Show people spend a lot of money on their dogs and on dog-related items in general; just ask my grumbling husband! I suppose there are cases of mistreated dogs, but I’d venture to guess that you’ll find a much lower instance of that occurring in show people than in the general population.

-Kathryn Miele
via email


Members of our families
I show my dogs and have friends who have shown dogs for 30 years. Our dogs are important members of the family and are very cherished and loved. Anyone breeding dogs to make money are in it for the wrong reasons. I have learned that you breed to improve the breed’s qualities, not for money.

As for me I feel responsible to those pups as long as they live and try to stay in contact with the owners of my placed pups so I may help ensure they are safe and happy.

Those who show dogs using harmful drugs and/or are abusive are reprimanded by AKC and it’s not if they are caught, it’s a matter of when. This type of behavior is not acceptable nor will it ever be among show people.

-Teresa Miles, Lyonesse Kennels
Bellaire, MI


Rumors, but no evidence
I breed, show and love Welsh Terriers. I also own a Borzoi which I show, and I used to show and breed Australian Terriers. I have obtained championships in both obedience and conformation. My dogs are raised in my house. I have perhaps one litter per year. I spend more money on my dogs than I do on myself.

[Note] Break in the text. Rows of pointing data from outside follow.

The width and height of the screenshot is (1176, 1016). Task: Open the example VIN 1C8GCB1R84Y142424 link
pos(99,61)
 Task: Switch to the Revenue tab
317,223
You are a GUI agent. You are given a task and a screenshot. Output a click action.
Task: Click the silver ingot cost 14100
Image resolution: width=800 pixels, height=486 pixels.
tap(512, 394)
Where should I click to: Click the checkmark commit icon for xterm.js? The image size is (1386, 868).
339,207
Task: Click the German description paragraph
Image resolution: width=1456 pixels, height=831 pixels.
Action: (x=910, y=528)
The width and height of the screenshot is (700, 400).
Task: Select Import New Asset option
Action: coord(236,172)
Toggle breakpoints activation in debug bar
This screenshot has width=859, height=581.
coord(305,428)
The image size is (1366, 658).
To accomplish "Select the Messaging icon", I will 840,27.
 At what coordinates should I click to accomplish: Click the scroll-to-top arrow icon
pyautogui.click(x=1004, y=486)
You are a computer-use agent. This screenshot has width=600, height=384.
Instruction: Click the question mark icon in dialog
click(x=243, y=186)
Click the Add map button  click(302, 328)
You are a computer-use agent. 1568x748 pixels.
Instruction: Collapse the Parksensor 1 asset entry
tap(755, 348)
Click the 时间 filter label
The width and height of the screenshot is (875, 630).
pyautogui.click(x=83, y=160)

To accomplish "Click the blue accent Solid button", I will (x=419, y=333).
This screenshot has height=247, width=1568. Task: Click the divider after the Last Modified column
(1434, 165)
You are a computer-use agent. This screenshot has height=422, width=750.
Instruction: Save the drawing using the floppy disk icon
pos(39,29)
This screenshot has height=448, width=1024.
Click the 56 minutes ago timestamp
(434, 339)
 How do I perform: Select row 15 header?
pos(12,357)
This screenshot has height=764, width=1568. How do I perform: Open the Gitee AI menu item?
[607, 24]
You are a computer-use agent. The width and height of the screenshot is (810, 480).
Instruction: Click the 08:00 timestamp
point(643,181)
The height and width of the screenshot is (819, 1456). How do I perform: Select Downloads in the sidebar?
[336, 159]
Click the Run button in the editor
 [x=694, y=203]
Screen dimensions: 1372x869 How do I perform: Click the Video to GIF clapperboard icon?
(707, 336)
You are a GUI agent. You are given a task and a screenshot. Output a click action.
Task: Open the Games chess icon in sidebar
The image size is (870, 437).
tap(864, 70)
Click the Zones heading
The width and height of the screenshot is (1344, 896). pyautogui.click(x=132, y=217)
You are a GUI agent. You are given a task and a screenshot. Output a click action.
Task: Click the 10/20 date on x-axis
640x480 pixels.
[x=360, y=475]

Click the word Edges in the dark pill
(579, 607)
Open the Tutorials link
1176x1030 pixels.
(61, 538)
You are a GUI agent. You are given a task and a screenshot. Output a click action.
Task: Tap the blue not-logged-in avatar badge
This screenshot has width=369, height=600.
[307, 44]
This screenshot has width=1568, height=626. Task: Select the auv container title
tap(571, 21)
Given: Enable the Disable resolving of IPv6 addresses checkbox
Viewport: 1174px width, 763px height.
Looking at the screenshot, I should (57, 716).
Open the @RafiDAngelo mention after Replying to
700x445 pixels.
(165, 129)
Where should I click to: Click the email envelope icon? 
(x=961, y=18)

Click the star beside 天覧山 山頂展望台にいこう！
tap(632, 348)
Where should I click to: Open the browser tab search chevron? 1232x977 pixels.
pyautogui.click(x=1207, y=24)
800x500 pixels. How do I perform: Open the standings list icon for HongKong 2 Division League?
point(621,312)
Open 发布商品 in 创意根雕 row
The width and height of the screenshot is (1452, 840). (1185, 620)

I have learned more about holistic dog care from show breeders than from anyone else. They seem to be more abreast of current research, trends, etc., regarding holistic care and supplements. There are exceptions, of course. Some old timers are more holistic with their dogs’ diets than you would imagine! They all have favorite recipes for homemade food and supplements and their dogs reflect these things in the show ring.

I have heard horrible tales that have never been substantiated – such as the use of arsenic for fuller coats, etc. But it seems to me that if the dog dies then you have lost even more money! So I cannot believe that these tales are true. I believe they are (in part) due to jealousies from competitors, etc. Sometimes, losers have nothing but bad to say about winners.

If you hear of a show person getting arrested for animal cruelty they probably had many dogs. Most animal enforcement officials do not act unless there are several dogs or animals involved. The show people are more in the public eye.

-Yancey Miller
via email


Average handlers are OK
I have been showing dogs in conformation and obedience since 1980. I am not a breeder or handler; I show my own dogs as a hobby, and have shown a few dogs for friends.

I believe the majority of people in the “sport of dogs” are like me – going about their hobby and having a good time. You won’t see our names on top ten lists or on TV at Westminster or in magazines. Most of us are not in what I would classify as the “super competitive” group.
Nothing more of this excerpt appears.